As they were leaving class, she followed out behind him, watching his large body move in front of her. 

"He is beefy," she laughed inside herself again, wishing she could run up beside him and grab a handful of his bulk, to show them both just exactly how big he was. She had a hard time getting a view of his full body, but there was no denying he possessed a wide back and ample love handles, in the size and shape of love handles that she always appreciated. She would have to get to that class sooner, she resolved. She felt the need to make sure she would sit next to him again. 

That evening, Annalise drank too many lattes again, and wound up lying in bed awake. Yet instead of obsessing about a class or a news story, she could only think of the big, cute boy in her Philosophy class. 

Her mind drifted, wondering, "Why am I interested in fat guys? Why do I find fat so sexy?" 

Which usually led to her to contemplate how would her friends react to her dating a boy so round? And would her parents say anything about her choice of partners? Not that their opinions would dictate her decisions, she just wondered what she would face.

And then she drifted into her own relationship history, which was devoid of fat, and didn’t have much of any action, for that matter. Boys had always been after Annalise. She was a pretty girl, even back in grade school. In the schoolyard, they clamored to push her swing and pick her for their teams. Her flaxen ponytails, button nose and petite frame developed into a grown-up beauty before she was ready to handle the testosterone-spiked attention that came along with it.

She continually rejected all adolescent affections in favor of immersing herself in schoolwork, the track and tennis teams, and most especially, caring for and riding Buckingham, her 5 year-old horse. She missed Buck during the long weeks at school, but returned home as much as she could to reassure him that he was the only man in her life.

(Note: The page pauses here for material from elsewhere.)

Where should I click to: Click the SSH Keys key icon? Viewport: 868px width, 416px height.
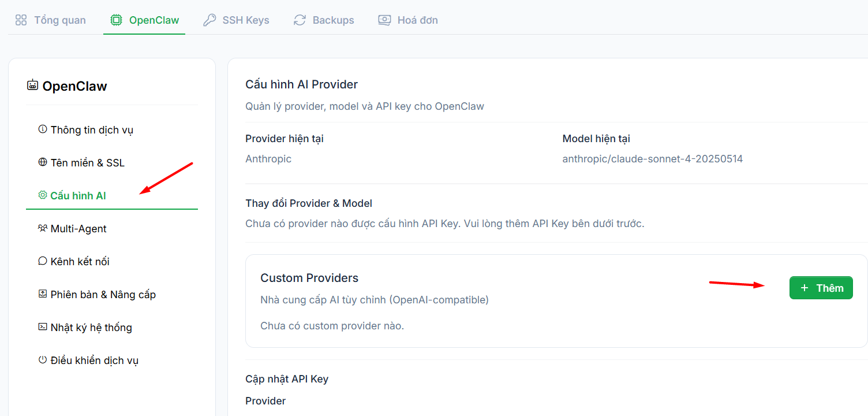click(209, 20)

Up until now, her only real relationship had happened when she was still in high school, although he was much older and far more experienced. Craig was a 24 year-old professional soccer player for the Columbus Crew. She met him the summer before her senior year at a 10K charity event in Columbus. They made small talk before the race began, and by the end of the race, he had asked her out on a date.

He was a little too lean for her tastes, and she sometimes even fantasized about him gaining a lot of weight. Still, he was extremely good looking, and she felt great excitement to have the attention of an attractive, magnetic guy in a semi-celebrity profession. She kept their affair a strict secret, so much so that her parents never found out. When he was transferred to the Los Angeles Galaxy, their relationship soon ended and no one was the wiser, least of all Annalise.

It was a couple of months after the break up before she stopped feeling sorry for herself. She quickly realized she had gotten into too much too soon, both in terms of physical intimacy and her emotional attachment to Craig. She decided that she would not get hurt again, and put up an even colder front to guys her own age. She would justify to her friends that she wasn’t interested in immature high school boys and when she got to college, she told them she didn’t have time for self-centered college boys. Yet all along, she’d find herself madly, yet secretly attracted to fatter boys, whenever they crossed her path.

At least she knew she wasn’t alone. From a young age she had been researching her interests on the Internet, and by junior high, she had figured out that she was an FA. But being private about her feelings, she kept it her own secret, save some stealth emails exchanged with other FFAs she met on line. In fact, she figured, that’s probably why she thought she’d be a good &#8216;Miss Suzanne.’ She was always keeping secrets.

She began to wear running gear to her Anthropology class so she could sprint even faster to get to Philosophy on time. The next week, she arrived early enough to seek out the big and cute guy she had a new crush on. This time, she jumped in the open chair next to him, looked over at him, and whispered, "Hi" with a big smile.

He smiled back. 

"How could he refuse my smile," she thought to herself smugly, almost having fun with it.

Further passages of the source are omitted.